This blog post is part of a series called Is Academia Broken? This is the first in the series and it discusses the perils of doing interdisciplinary research for early career academics. You can find the second blog post of the series here.
Inter-disciplinary, multi-disciplinary, cross-disciplinary research: it is much lauded in academia. The reason is clear: cross-fertilization of ideas is undeniably a good thing. Interdisciplinary research allows different fields and cultures to borrow each others’ methods, approaches, and results. After all, scholars do not do research in a vacuum. And as the boundaries separating departments and disciplines fade, collaboration among them naturally increases.
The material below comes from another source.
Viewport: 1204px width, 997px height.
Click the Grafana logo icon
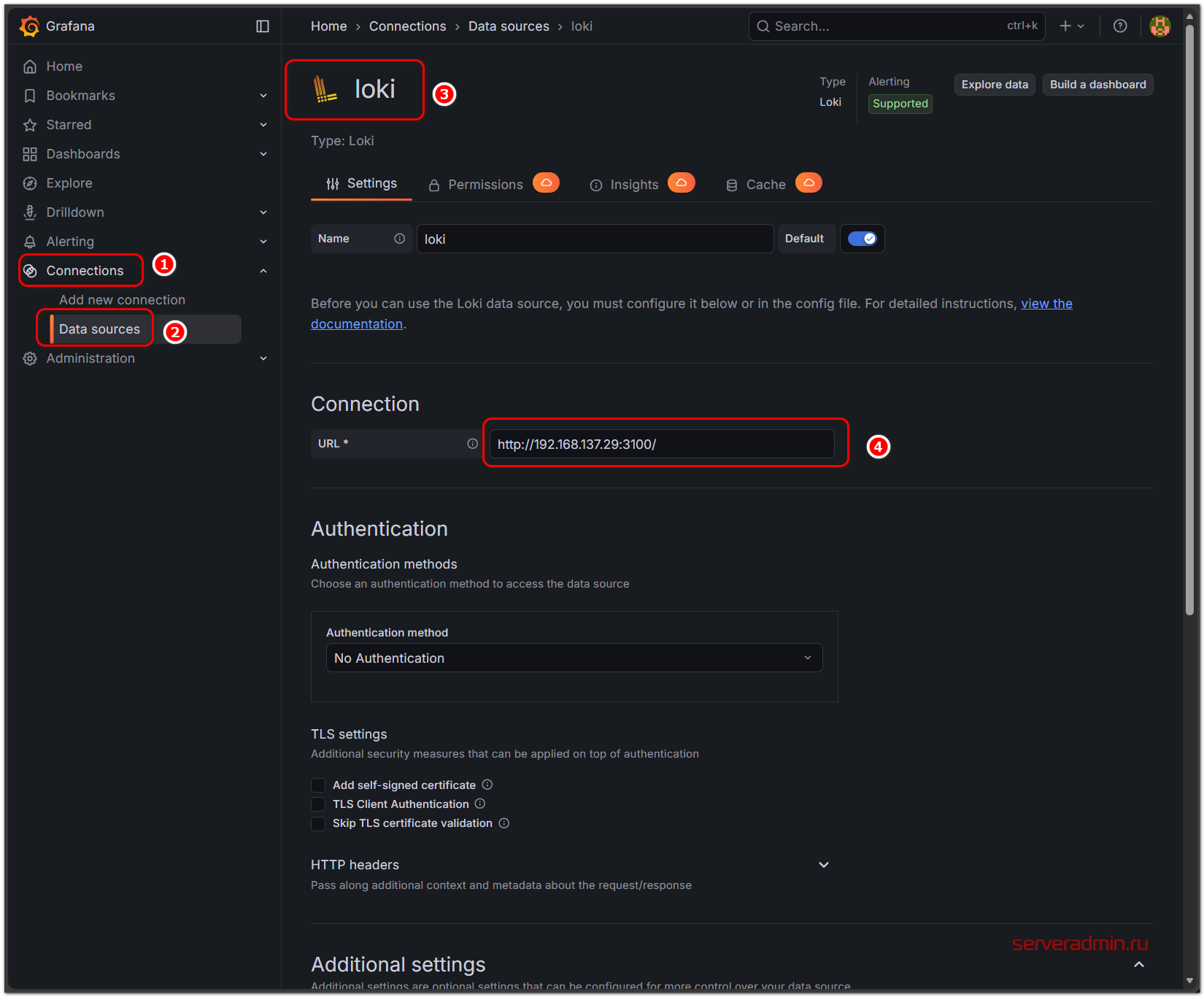tap(30, 26)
While interdisciplinary research is indeed a good thing for academia, I would like to argue that it is a bad choice to jumpstart an academic career.
Here’s my story. From my undergraduate degree through to my postdoc, I was pushed to take classes in other departments. My undergraduate degree was in Astrophysics and I took two or three classes in Computer Science. This is rather normal. A lot of physicists are (and need to be) good with computers. I liked these classes enough to apply for a Masters in Computer Science which I completed right after my Bachelor. I then worked two research jobs. The first at CINECA, Italy, where I did Astronomical Data Visualization (a great way to blend Astrophysics and Computer Science). The second one at CERN, Switzerland, where I worked with data repositories, digital libraries, natural language processing, Open Access. In my years at CERN, I started getting more and more interested in data and information science. I applied and got into a Ph.D. program in Information Studies at UCLA where I worked with Christine Borgman - easily one of the top Information Scientists in the world.